Copy the items starting at the line that has "Pick the 4:3" and ending after the line that has "pyautogui.click(x=432, y=326)", swapping "label" for "tag" and leaving everything else unchanged. Omit the pictures.

····················

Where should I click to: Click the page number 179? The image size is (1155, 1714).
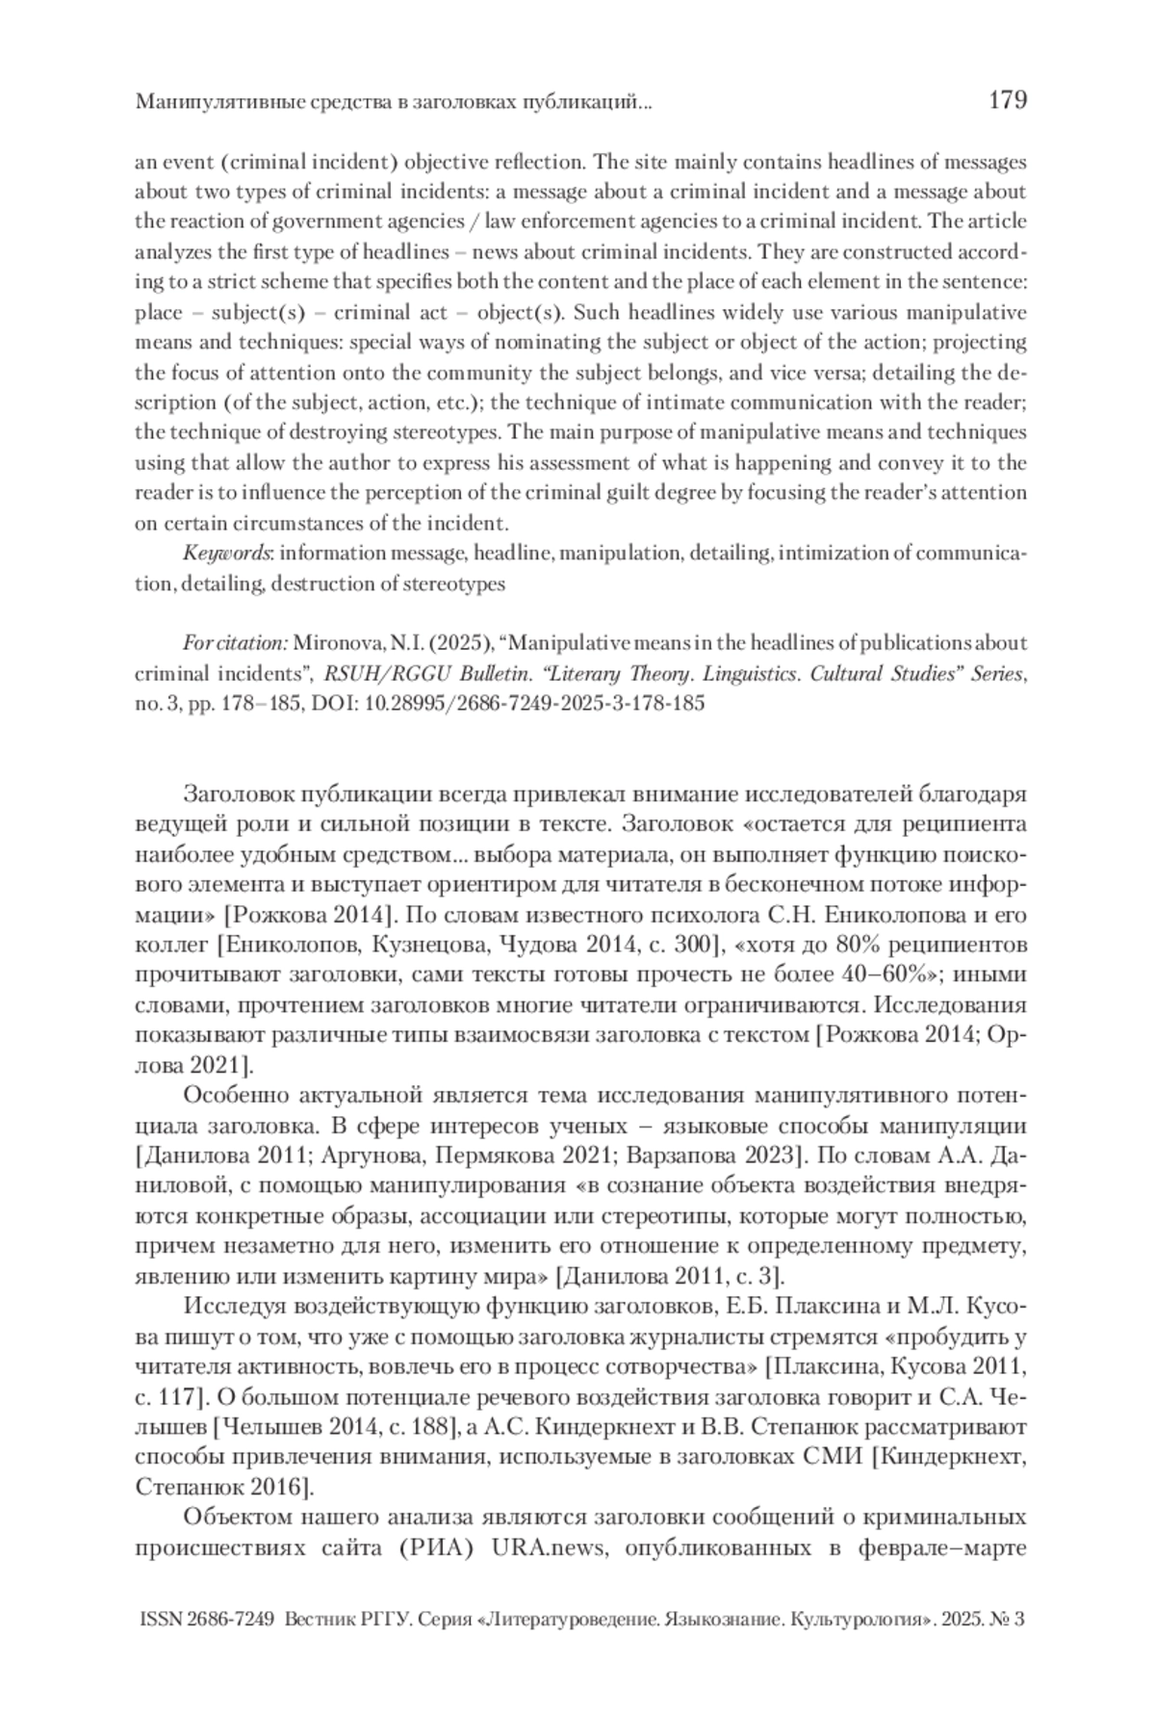tap(1008, 100)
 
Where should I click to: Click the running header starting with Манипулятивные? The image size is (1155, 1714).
tap(394, 101)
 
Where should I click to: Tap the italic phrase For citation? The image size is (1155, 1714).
tap(235, 643)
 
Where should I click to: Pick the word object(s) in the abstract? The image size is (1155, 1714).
tap(536, 313)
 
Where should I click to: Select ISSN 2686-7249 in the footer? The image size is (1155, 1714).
tap(207, 1621)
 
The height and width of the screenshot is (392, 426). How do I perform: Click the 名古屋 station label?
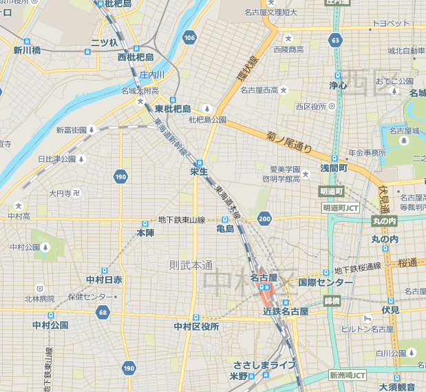(264, 278)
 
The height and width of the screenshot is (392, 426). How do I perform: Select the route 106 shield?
(190, 37)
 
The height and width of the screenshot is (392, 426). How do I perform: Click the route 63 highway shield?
(335, 41)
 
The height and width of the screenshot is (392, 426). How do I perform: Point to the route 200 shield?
(264, 219)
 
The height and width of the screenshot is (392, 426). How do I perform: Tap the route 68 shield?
(103, 313)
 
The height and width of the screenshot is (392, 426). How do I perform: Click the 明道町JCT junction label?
(341, 207)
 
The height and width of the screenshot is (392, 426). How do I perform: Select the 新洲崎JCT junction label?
(347, 375)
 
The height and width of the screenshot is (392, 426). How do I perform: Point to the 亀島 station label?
(225, 229)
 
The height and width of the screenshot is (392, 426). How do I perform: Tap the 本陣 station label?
(145, 234)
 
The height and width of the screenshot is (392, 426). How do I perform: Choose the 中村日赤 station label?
(104, 280)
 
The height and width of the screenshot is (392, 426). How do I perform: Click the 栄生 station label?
(200, 170)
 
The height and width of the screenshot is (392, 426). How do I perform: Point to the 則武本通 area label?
(191, 265)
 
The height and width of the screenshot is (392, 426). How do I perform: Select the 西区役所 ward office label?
(309, 106)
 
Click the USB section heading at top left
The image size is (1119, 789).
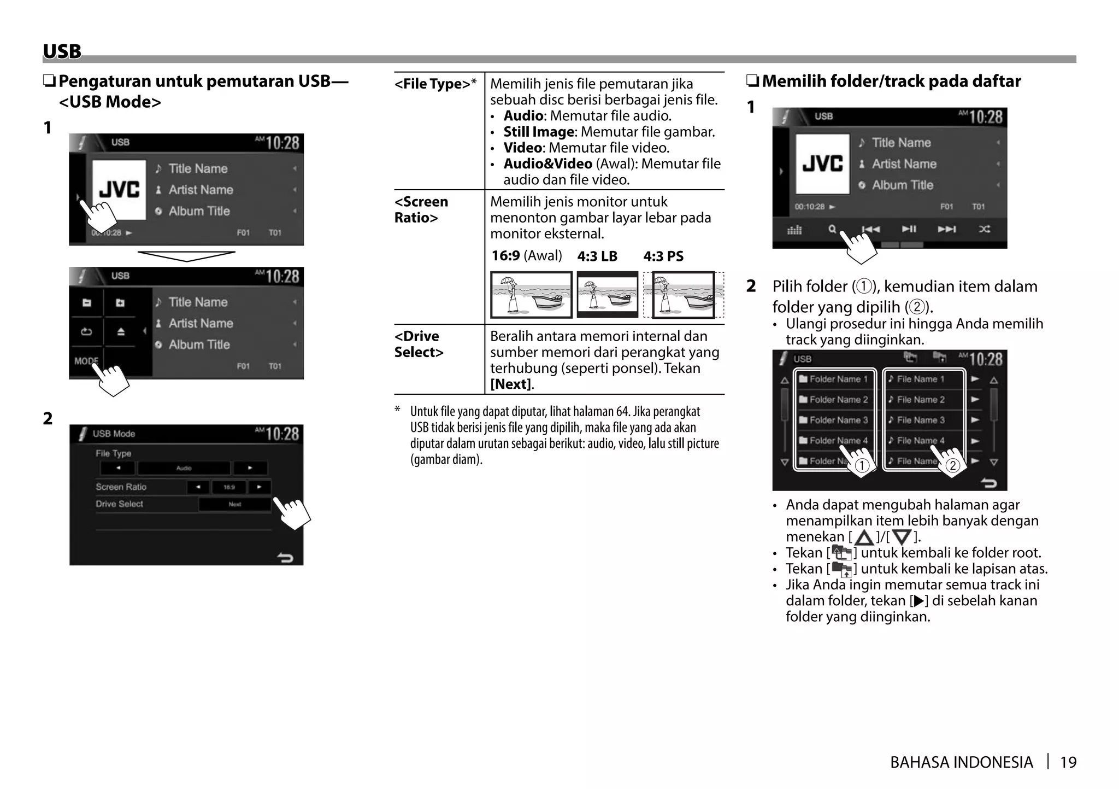62,51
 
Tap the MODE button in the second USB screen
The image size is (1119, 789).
86,361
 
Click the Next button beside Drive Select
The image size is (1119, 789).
234,504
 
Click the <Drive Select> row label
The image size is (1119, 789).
419,344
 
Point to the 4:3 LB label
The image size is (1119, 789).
597,256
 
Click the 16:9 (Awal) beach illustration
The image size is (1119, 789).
531,295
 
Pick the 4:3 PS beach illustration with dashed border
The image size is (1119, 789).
683,295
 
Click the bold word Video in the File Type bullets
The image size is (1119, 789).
522,148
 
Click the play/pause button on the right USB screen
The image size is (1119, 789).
909,229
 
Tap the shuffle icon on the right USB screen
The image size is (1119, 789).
984,229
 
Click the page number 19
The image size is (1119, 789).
1068,762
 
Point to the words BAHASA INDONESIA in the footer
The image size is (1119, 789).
961,762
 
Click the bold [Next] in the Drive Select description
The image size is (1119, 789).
510,384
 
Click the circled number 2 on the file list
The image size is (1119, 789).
952,465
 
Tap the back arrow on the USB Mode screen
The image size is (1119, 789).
285,557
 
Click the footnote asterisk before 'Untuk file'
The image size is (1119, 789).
398,410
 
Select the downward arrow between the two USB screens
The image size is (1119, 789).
186,256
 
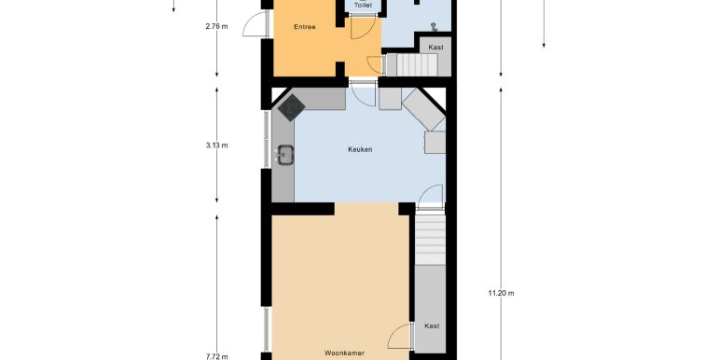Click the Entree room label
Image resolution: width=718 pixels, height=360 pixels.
pyautogui.click(x=305, y=27)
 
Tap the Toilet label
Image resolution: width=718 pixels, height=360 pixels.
pyautogui.click(x=363, y=6)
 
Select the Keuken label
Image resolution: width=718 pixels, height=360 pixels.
pyautogui.click(x=360, y=149)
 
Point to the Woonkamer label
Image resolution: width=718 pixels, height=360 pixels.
pyautogui.click(x=344, y=353)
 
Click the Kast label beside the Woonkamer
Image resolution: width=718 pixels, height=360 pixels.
pyautogui.click(x=432, y=326)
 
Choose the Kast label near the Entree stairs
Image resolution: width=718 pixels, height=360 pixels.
pyautogui.click(x=435, y=48)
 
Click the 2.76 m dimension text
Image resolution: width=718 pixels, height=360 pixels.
pyautogui.click(x=216, y=26)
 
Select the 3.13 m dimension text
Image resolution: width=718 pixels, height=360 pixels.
pyautogui.click(x=216, y=145)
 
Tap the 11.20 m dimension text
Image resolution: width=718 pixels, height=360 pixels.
pyautogui.click(x=501, y=293)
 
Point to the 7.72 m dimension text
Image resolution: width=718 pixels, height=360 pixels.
pyautogui.click(x=216, y=357)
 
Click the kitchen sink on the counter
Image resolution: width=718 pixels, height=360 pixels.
pyautogui.click(x=284, y=155)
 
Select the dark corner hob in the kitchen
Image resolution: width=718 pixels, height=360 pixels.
pyautogui.click(x=291, y=107)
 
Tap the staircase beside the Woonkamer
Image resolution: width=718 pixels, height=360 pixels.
pyautogui.click(x=430, y=239)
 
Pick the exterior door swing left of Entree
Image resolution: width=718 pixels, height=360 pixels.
pyautogui.click(x=255, y=25)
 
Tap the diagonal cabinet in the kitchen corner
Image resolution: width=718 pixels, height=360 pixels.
pyautogui.click(x=423, y=109)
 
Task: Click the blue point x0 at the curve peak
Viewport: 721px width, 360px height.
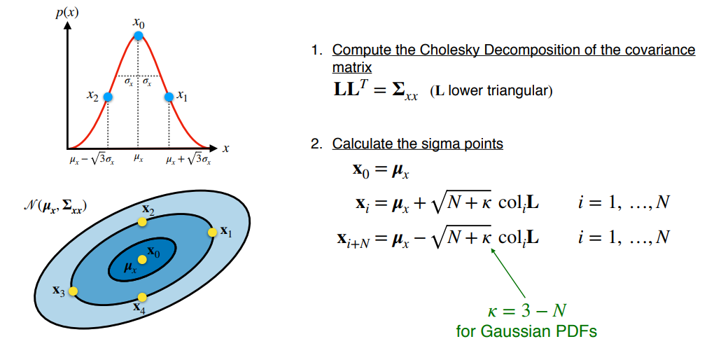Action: (x=139, y=35)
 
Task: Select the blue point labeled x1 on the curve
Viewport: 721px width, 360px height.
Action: (x=169, y=97)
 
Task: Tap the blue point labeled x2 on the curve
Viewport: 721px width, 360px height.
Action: (x=108, y=97)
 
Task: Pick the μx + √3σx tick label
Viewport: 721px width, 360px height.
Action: (x=188, y=160)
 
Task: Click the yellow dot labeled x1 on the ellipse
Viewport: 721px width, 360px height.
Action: (x=212, y=232)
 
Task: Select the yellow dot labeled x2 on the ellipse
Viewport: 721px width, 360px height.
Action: (x=142, y=221)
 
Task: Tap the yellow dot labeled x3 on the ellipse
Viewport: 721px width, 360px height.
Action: (x=73, y=291)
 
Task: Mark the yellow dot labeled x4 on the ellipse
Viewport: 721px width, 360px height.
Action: (x=142, y=297)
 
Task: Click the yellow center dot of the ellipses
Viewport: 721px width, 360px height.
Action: (x=142, y=259)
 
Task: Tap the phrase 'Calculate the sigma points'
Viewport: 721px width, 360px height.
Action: (x=417, y=144)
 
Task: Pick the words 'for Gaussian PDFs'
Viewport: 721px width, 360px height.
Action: (x=526, y=331)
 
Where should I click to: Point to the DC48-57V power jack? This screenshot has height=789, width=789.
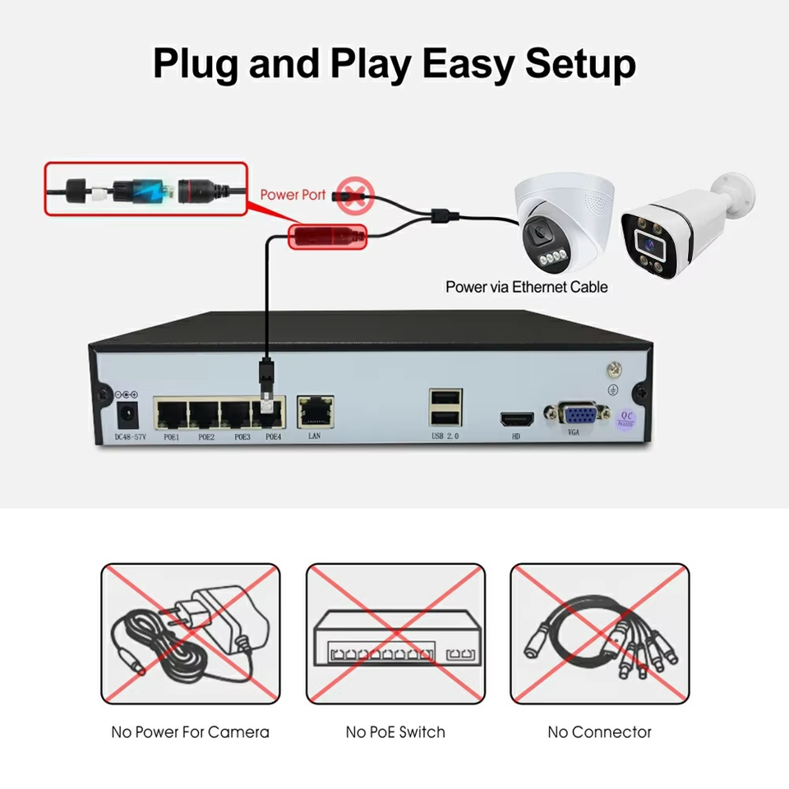[129, 413]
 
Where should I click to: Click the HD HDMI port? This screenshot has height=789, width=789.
[516, 418]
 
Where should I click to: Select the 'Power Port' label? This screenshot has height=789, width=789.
[293, 195]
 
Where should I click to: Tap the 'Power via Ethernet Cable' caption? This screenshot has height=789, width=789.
[527, 287]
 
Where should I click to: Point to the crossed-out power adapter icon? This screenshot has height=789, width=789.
[190, 634]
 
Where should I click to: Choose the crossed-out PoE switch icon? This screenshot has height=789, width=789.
[395, 634]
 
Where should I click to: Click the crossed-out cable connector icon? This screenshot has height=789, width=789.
[600, 634]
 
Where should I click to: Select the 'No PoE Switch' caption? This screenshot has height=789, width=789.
[395, 731]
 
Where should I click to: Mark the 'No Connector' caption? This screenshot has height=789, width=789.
[600, 731]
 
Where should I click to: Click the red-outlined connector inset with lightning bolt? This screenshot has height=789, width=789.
[145, 189]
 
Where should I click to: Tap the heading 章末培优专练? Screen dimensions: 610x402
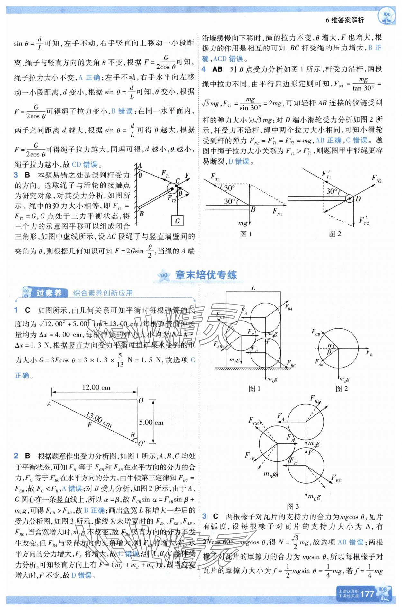pyautogui.click(x=206, y=275)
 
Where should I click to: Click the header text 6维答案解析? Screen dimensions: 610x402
pyautogui.click(x=345, y=20)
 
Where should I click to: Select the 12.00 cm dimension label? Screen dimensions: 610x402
pyautogui.click(x=96, y=387)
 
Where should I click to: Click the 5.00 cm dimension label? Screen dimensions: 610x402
pyautogui.click(x=151, y=423)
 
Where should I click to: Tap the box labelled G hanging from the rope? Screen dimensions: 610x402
pyautogui.click(x=177, y=221)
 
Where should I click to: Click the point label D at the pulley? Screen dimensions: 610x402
pyautogui.click(x=358, y=199)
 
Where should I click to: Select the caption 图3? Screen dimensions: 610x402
pyautogui.click(x=293, y=506)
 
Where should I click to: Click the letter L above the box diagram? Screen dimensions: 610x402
pyautogui.click(x=253, y=288)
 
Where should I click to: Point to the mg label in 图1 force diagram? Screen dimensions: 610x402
pyautogui.click(x=243, y=223)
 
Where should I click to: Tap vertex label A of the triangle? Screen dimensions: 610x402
pyautogui.click(x=49, y=404)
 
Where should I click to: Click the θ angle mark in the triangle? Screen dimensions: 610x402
pyautogui.click(x=132, y=435)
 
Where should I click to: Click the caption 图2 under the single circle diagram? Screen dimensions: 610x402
pyautogui.click(x=342, y=389)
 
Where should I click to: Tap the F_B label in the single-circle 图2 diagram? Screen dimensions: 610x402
pyautogui.click(x=369, y=352)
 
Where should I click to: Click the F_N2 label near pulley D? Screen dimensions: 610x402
pyautogui.click(x=377, y=178)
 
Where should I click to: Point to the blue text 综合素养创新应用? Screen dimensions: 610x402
pyautogui.click(x=103, y=293)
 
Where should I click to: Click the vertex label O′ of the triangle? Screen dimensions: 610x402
pyautogui.click(x=142, y=443)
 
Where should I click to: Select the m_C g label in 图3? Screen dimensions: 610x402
pyautogui.click(x=314, y=497)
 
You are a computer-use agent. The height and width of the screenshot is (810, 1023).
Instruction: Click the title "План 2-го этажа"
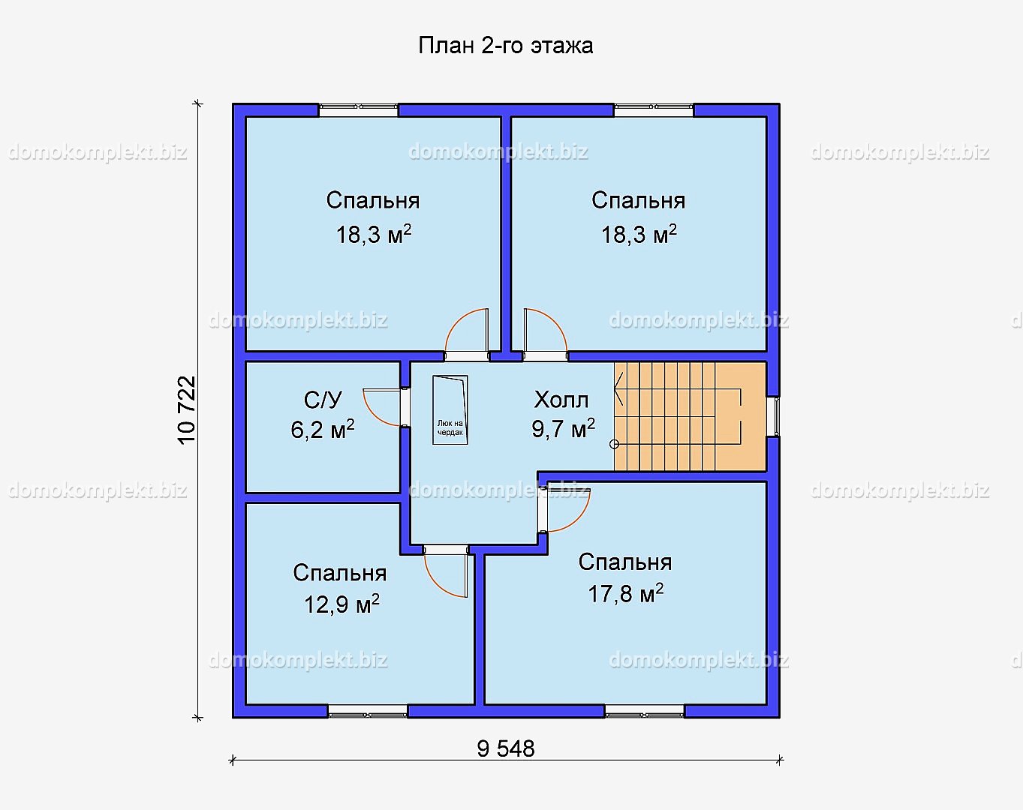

····················

| Result of the exercise |
Pick the 4:3 PS beach illustration with dashed border
The image size is (1119, 789).
683,295
 
Click the bold word Video in the File Type bullets
The image size is (1119, 789).
522,148
 
Click the play/pause button on the right USB screen
The image size is (1119, 789).
909,229
 
Tap the shuffle icon on the right USB screen
The image size is (1119, 789).
984,229
 
Click the page number 19
The image size is (1119, 789).
1068,762
 
Point to the words BAHASA INDONESIA in the footer
The image size is (1119, 789).
961,762
 
Click the bold [Next] in the Drive Select description
The image size is (1119, 789).
510,384
 
Click the circled number 2 on the file list
The image size is (1119, 789).
952,465
 
Tap the back arrow on the USB Mode screen
The image size is (1119, 789).
285,557
 
Click the footnote asterisk before 'Untuk file'
The image size is (1119, 789).
398,410
 
Select the downward arrow between the two USB screens
The image size is (1119, 789).
186,256
 
Click the Entree room tag
Image resolution: width=718 pixels, height=360 pixels.
pyautogui.click(x=305, y=27)
 
Tap the Toilet tag
Image resolution: width=718 pixels, height=360 pixels.
pyautogui.click(x=363, y=6)
 
Select the Keuken tag
Image resolution: width=718 pixels, height=360 pixels.
pyautogui.click(x=360, y=149)
 
Point to the Woonkamer tag
Image resolution: width=718 pixels, height=360 pixels.
pyautogui.click(x=344, y=353)
 
Click the Kast tag beside the Woonkamer
Image resolution: width=718 pixels, height=360 pixels.
pyautogui.click(x=432, y=326)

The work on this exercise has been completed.